_STATED EXERCISE_
Reproduce the part of the dog sleep forum thread between "I think it's" and "norm for ours.", inclusive.

# How much sleep



## nick (Dec 18, 2010)

My Molly (28 months) crashes about 8:30 PM and except for a quick trip outside to pee will sleep until we get up at 8 AM or so. That's 12 hours of down time. Is this typical of your pet also?


----------



## lilyloo (Jun 20, 2012)

I think it's normal. Ruby is 8 months and sometimes sleeps from 7 p.m. till 8:30 a.m.

But she's not crated during they day so has a lot of awake time.


----------



## SkyyMax (Apr 5, 2012)

Our dogs sleep a lot too, we often have to wake up Max in the morning to take him outside 
I would say 10-12 hours of sleep at night is the norm for ours.

They wear each other out during the day, plus we walk 5 miles/day.


----------



## datacan (May 15, 2011)

10-12 hours yes, and even longer, if you like. Dogs wait, that's what they do but, can jump into high gear in a split second.


----------



## Rufus Tiberius (Dec 18, 2012)

I look at it this way. The more sleep they get, the less likely they are going to get into trouble.


----------



## Ozkar (Jul 4, 2011)

*Re: Re: How much sleep*



Rufus said:


> I look at it this way. The more sleep they get, the less likely they are going to get into trouble.


Yeah...........or........the more sleep they get, the harder I have to work them to get them to do it again.......


----------



## nick (Dec 18, 2010)

Ok then, sounds like Molly is normal...I thought so but wanted to see what others are experineceing. I agree that they can jump into high gear in a split second.


----------



## Must dash (Nov 15, 2012)

Sadie's sleep patterns change every now and again.(She's 4 months old) I'm sure it's to keep me on my toes.  At the moment she sleeps well through the night. She's woken up at 6.45am. She is toileted, fed and played with (we have a 200ft garden) and then sleeps again at about 8am. She sleeps away most of the morning, but is definitely full of beans in the afternoon to make up for it. She's taken for her "big" walk in the evening and then is so full of energy when she gets home, that she enjoys lots of playing, games and training, until I put her in her bed and calm her. Then she crashes and burns 8)

Who knows it could all be different next week. ;D


----------

_ITEMS_

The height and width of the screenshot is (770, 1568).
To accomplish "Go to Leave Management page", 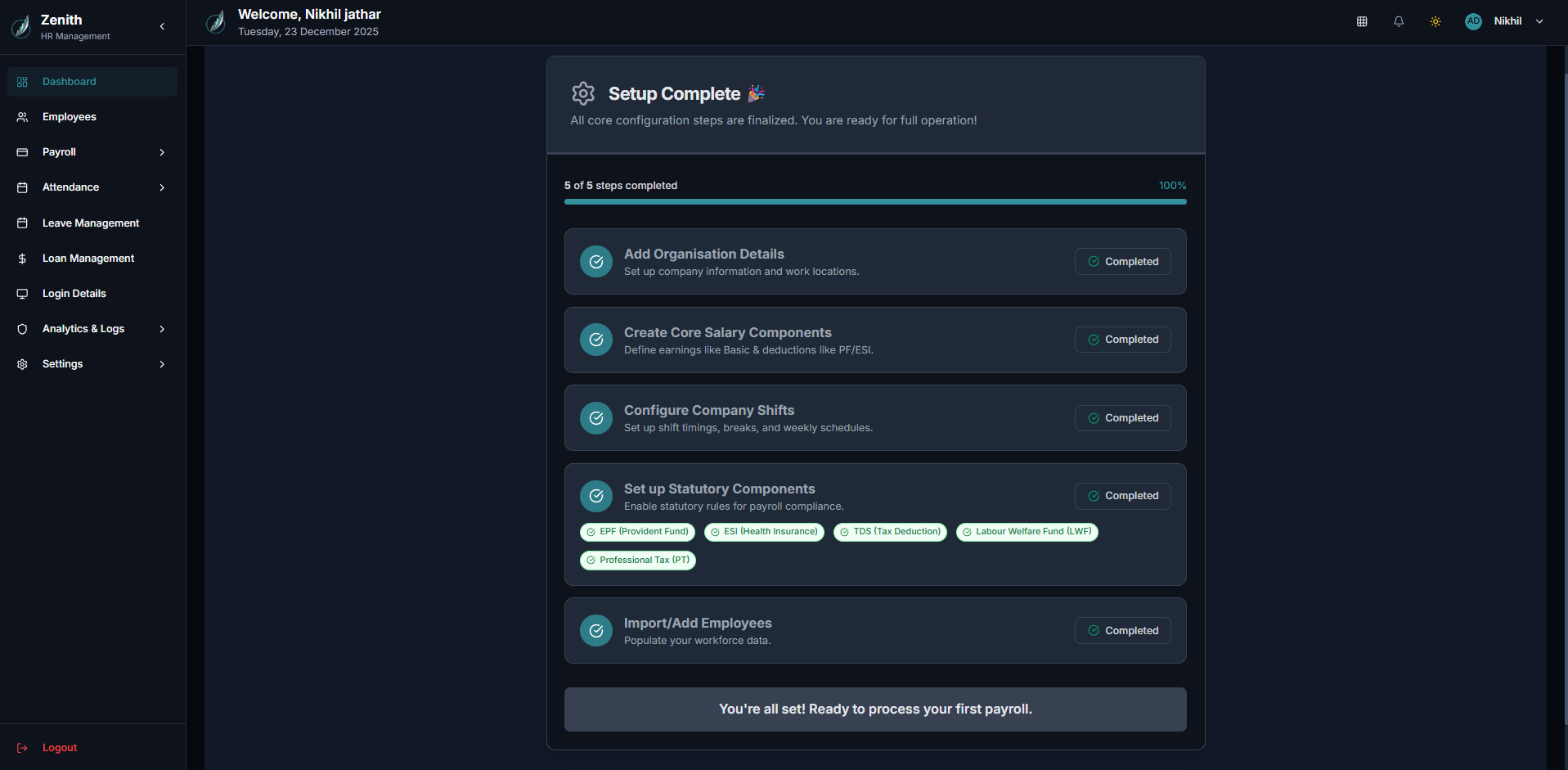I will coord(91,223).
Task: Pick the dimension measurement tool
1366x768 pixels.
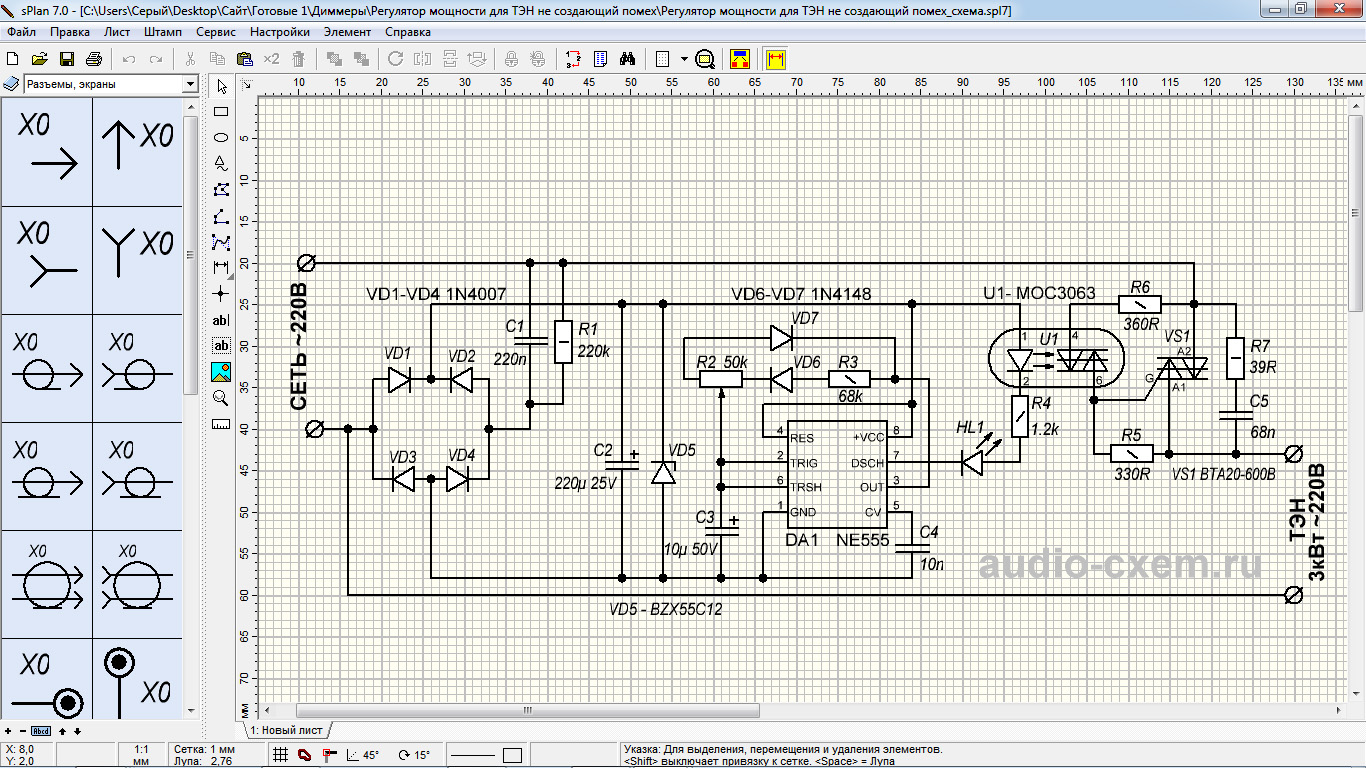Action: coord(221,267)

_THE SOLUTION_
I think it's normal. Ruby is 8 months and sometimes sleeps from 7 p.m. till 8:30 a.m.

But she's not crated during they day so has a lot of awake time.


----------



## SkyyMax (Apr 5, 2012)

Our dogs sleep a lot too, we often have to wake up Max in the morning to take him outside 
I would say 10-12 hours of sleep at night is the norm for ours.